The evacuator 2 may be of a known type, for instance one similar to that shown in McElvenny et al. U. S. Pat. No. 3,115,138, issued Dec. 24, 1963. Suffice it to say that such device comprises opposd parallel circular walls 66, 68 that are joined by an annular connecting side wall 69 to define a chamber 70. The side and annular walls may be of pliable plastic sheets and may be joined by annular heat seals 71, 72. The annular wall 69 may be transparent, and may include graduations (not shown) for indication of the volume of fluid therein. Each wall 66, 68 is internally provided with a somewhat rigid plastic backings 73, 74 having flanges 76, 77 that are substantially adjacent to the wall 69 to enhance the rigidity of the backings 73, 74. Formed on the backings 73, 74 are inwardly projecting tubular spring retainers 76, there being four on each backing and axially aligned in pairs for retaining four springs 78. The springs 78 normally bias the backings 73, 74 and their associated walls 66, 68 to the normal expanded positions shown in FIGS. 11 and 12. On exterior of the wall 66 in alignment with two of the retainers 76 are tubular plastic nipples 80, 82 with radial flanges 83, 84 that are heat-sealed to the wall 66. One of the nipples 82 integrally includes on its flange 84 a short strap 85 that carries a removable closure plug 86 for the nipple 82.

As will be seen in FIG. 6, the large tube 6 fits into and seals within the element 80. Consequently, when the unit 2 is activated for applying suction the urine will be withdrawn through the conduit 4 and be discharged into the chamber 70 from the tube 6 through the opening provided by the nipple 80. To activate the unit 2 for suction, the plug 86 is withdrawn from the nipple 82 and the two walls 66, 68 are pressed relatively toward each other, compressing the spring 78 as shown in FIG. 13, the wall 70 collapsing. It will be apparent that movement of the walls 66, 68 relatively toward each other may be effected by supporting the wall 68 on a suitable surface flat and manually pressing against the wall 66. With the springs 78 compressed, the plug 86 is replaced to seal the unit. The system is now fully closed and can begin evacuating urine slowly from the bladder. To this end, the expansion of the springs 78 results in progressive enlargement of the chamber 70 causing a gradual suction to be applied to the conduit 4 to gently withdraw urine from the patient's bladder. When the chamber 70 has expanded fully back to the size shown in FIG. 12, the plug 86 may be removed to empty the unit through the exhaust opening formed by the nipple 82. In the meantime, the patient can be encouraged to void naturally.

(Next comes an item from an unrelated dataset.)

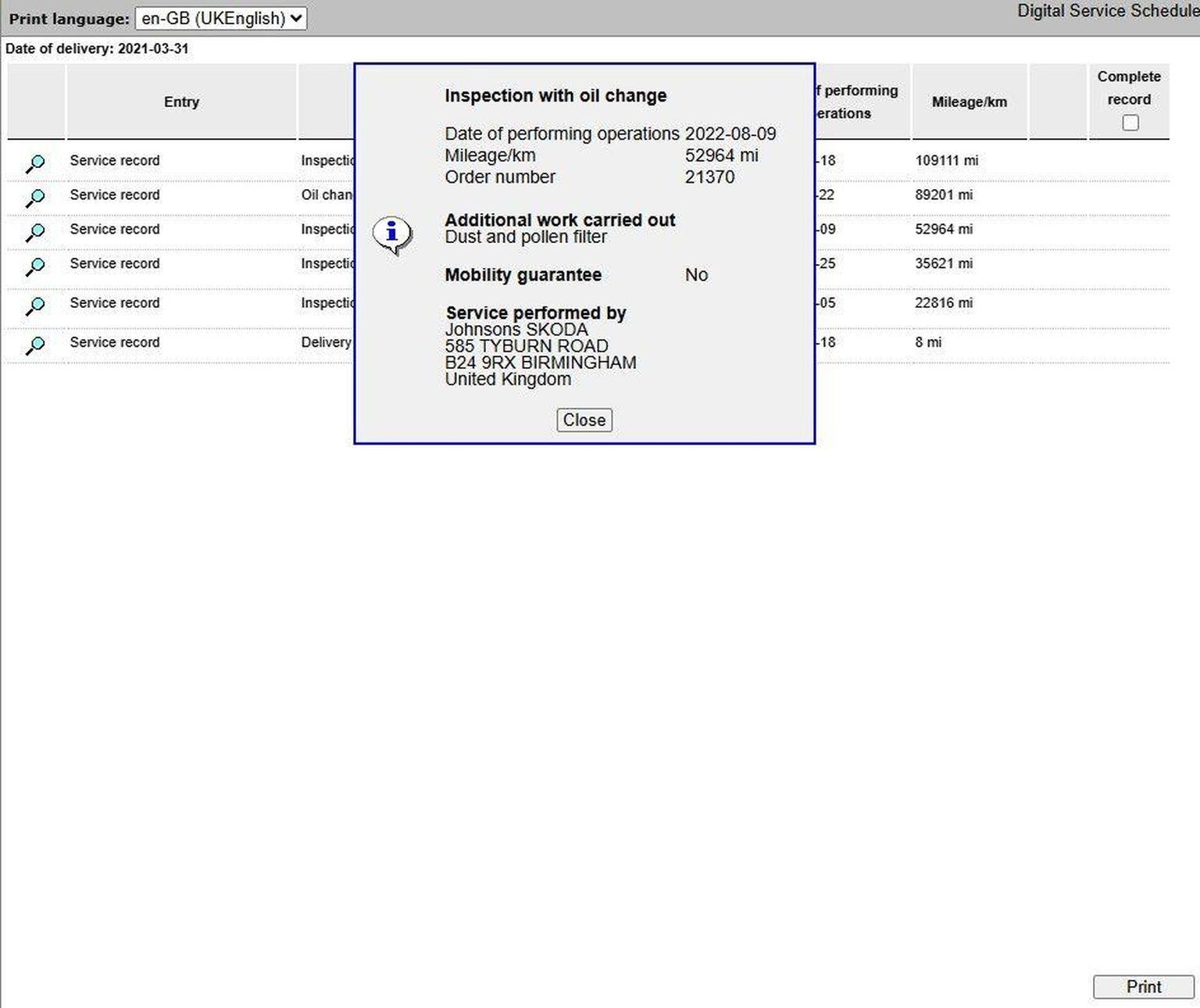This screenshot has height=1008, width=1200.
Task: Click the blue info speech bubble icon
Action: tap(392, 234)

In some instances it may be desired to irrigate the system, obtain samples of urine, or to introduce medication into the bladder. For these purposes, the seal cap 62 may be removed from the fitting 58 and the cannula of a hypodermic syringe 90 may be inserted into the passageway 60 as shown in FIG. 10. The handle may then be rotated ninety degrees to expose the passageway 60 to the bore 52 and close off access from the passageway 60 and bore 52 to the bore 50. Thereafter, the hypodermic syringe 90 may be used, as required.

When the system is no longer needed, the small tubing 10 may be gently withdrawn from the bladder through the puncture in the abdomen wall and the puncture taped with a bandage.